She Xiao, Zhao Xiao, Yang Haiyan, Cui Xiaoguang
Department of Gastroenterology, Xi'an Jiaotong University Second Affiliated Hospital, Xi'an, Shaanxi, China.
Department of Rheumatology and Immunology, Xi'an Jiaotong University Second Affiliated Hospital, Xi'an, Shaanxi, China.
PLoS One. 2025 Jul 21;20(7):e0328701. doi: 10.1371/journal.pone.0328701. eCollection 2025.
Despite advances in intensive care, sepsis remains a leading cause of mortality in intensive care unit (ICU) patients, especially middle-aged and elderly individuals. Given the limitations of conventional scoring systems and the interpretability challenges of machine learning models, this study aims to develop and temporally validate a nomogram for predicting 28-day ICU mortality in middle-aged and elderly sepsis patients via the eICU database (2014--2015), providing a clinically practical prediction tool.
This retrospective study included 13,717 sepsis patients aged ≥45 years. The cohort was temporally divided into training (n = 6,397, 2014) and validation (n = 7,320, 2015) sets. Variable selection was performed via random forest importance ranking and LASSO regression. A nomogram was developed on the basis of multivariable logistic regression analysis.

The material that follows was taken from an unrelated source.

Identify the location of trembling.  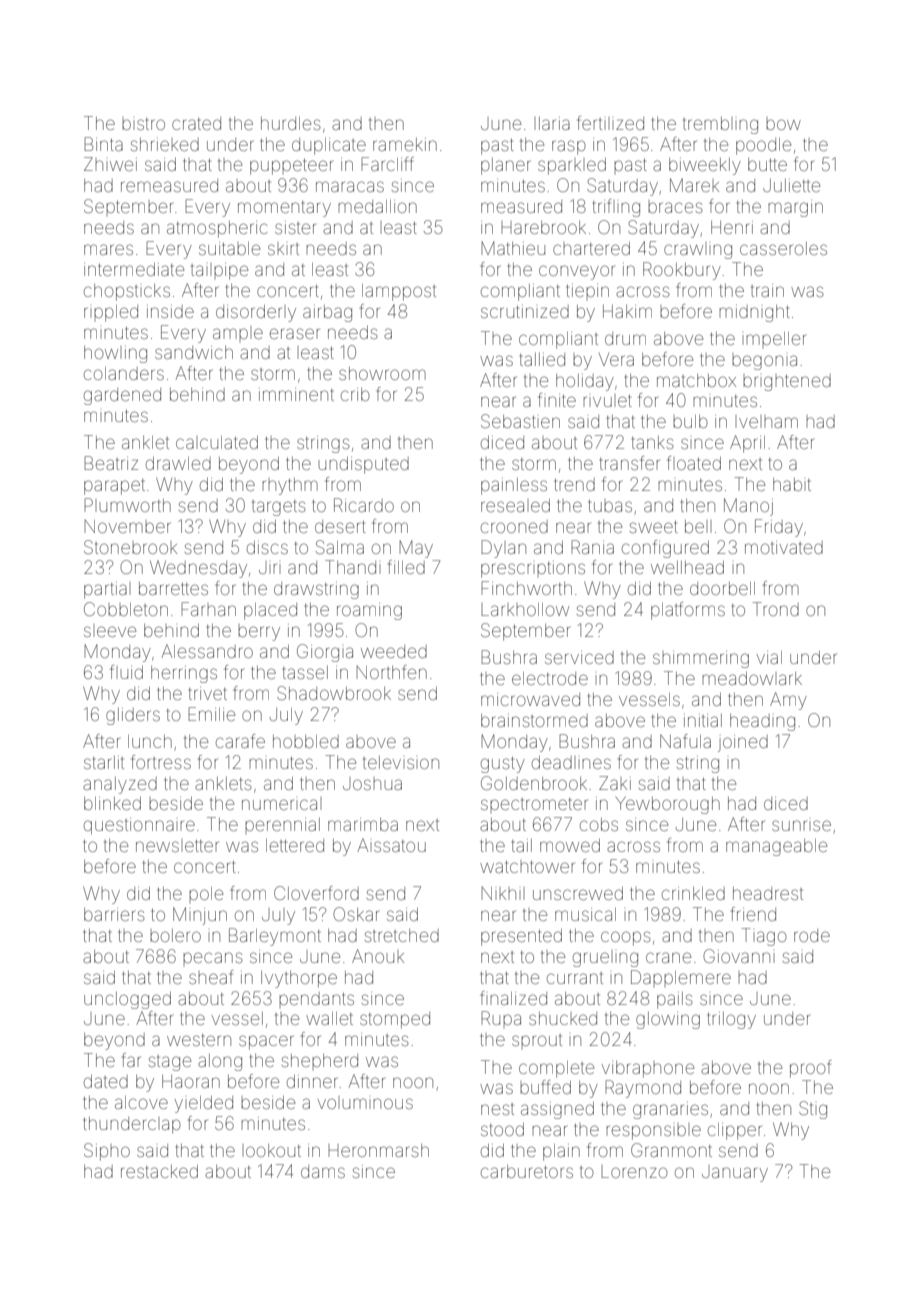
(720, 125).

The 28-day ICU mortality rates were 9.08% and 9.49% in the training and validation cohorts, respectively. The final nomogram incorporated 11 independent predictors: red cell distribution width (RDW), SOFA score, lactate, pH, 24-hour urine output, platelet count, total protein, temperature, heart rate, GCS score, and white blood cell (WBC) count. The model showed good discrimination in both the training (AUC: 0.805) and validation (AUC: 0.756) cohorts. The calibration curves demonstrated good agreement between the predicted and observed probabilities.
We developed and temporally validated a nomogram with good predictive performance for 28-day ICU mortality in middle-aged and elderly sepsis patients, providing a practical tool for risk stratification and clinical decision-making.
尽管重症监护取得了进展,但脓毒症仍是重症监护病房(ICU)患者,尤其是中老年患者死亡的主要原因。鉴于传统评分系统的局限性以及机器学习模型的可解释性挑战,本研究旨在通过eICU数据库(2014 - 2015年)开发并进行时间验证一个列线图,以预测中老年脓毒症患者28天的ICU死亡率,提供一种临床实用的预测工具。
这项回顾性研究纳入了13717例年龄≥45岁的脓毒症患者。该队列在时间上分为训练集(n = 6397,2014年)和验证集(n = 7320,2015年)。通过随机森林重要性排名和LASSO回归进行变量选择。基于多变量逻辑回归分析开发了一个列线图。
训练队列和验证队列中28天的ICU死亡率分别为9.08%和9.49%。最终的列线图纳入了11个独立预测因素:红细胞分布宽度(RDW)、序贯器官衰竭评估(SOFA)评分、乳酸、pH值、24小时尿量、血小板计数、总蛋白、体温、心率、格拉斯哥昏迷量表(GCS)评分和白细胞(WBC)计数。该模型在训练队列(AUC:0.805)和验证队列(AUC:0.756)中均显示出良好的区分度。校准曲线显示预测概率与观察概率之间具有良好的一致性。
我们开发并进行了时间验证一个列线图,对中老年脓毒症患者28天的ICU死亡率具有良好的预测性能,为风险分层和临床决策提供了一个实用工具。